Пьесы Булгакова разбирались даже на Политбюро ЦК ВКП(б). О них был вынужден отозваться Сталин. В частности, он писал: «Что касается собственно пьесы "Дни Турбиных", то она не так уж плоха, ибо она дает больше пользы, чем вреда. Не забудьте, что основное впечатление, оставшееся у зрителя от этой пьесы, есть впечатление, благоприятное для большевиков: "Если даже такие люди, как Турбины, вынуждены сложить оружие и покориться воле народа, признав свое дело окончательно проигранным, — значит большевики непобедимы, с ними, с большевиками, ничего не поделаешь". "Дни Турбиных" есть демонстрация всесокрушающей силы большевизма».
В феврале 1929 года Сталину пришлось выдержать достаточно сильный напор со стороны делегации украинских писателей. Они дружно потребовали запретить «Дни Турбиных», поставив вместо нее пьесу Киршона о бакинских комиссарах. Когда Сталин возражал, его не раз прерывали выкриками с места.
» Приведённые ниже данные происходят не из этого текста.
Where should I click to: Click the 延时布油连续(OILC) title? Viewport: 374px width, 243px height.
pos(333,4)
А. Десняк открыто заявил: «Когда я смотрел "Дни Турбиных", мне прежде всего бросилось в глаза то, что большевизм побеждает этих людей не потому, что он есть большевизм, а потому, что делает единую, великую, неделимую Россию. Это концепция, которая бросается всем в глаза, и такой победы большевизма лучше не надо».
Тонко подмечено! Не учли только делегаты, что сталинская политика была хотя и неявно, но твердо направлена на создание именно единой, неделимой, великой России — Советского Союза. Не случайно почти все недруги Михаила Булгакова были репрессированы в 1937—1938 годах.
Выходит, Сталин, смотревший пьесу «Дни Турбиных» более десяти раз, не имел желания развенчивать миф о Белой гвардии? Отчасти — да. По тем же соображениям, по которым укоренялся в сознании советского народа миф о непобедимой Красной Армии (оказавшийся, в конечном счете, совершенно верным!), а также о великом русском народе.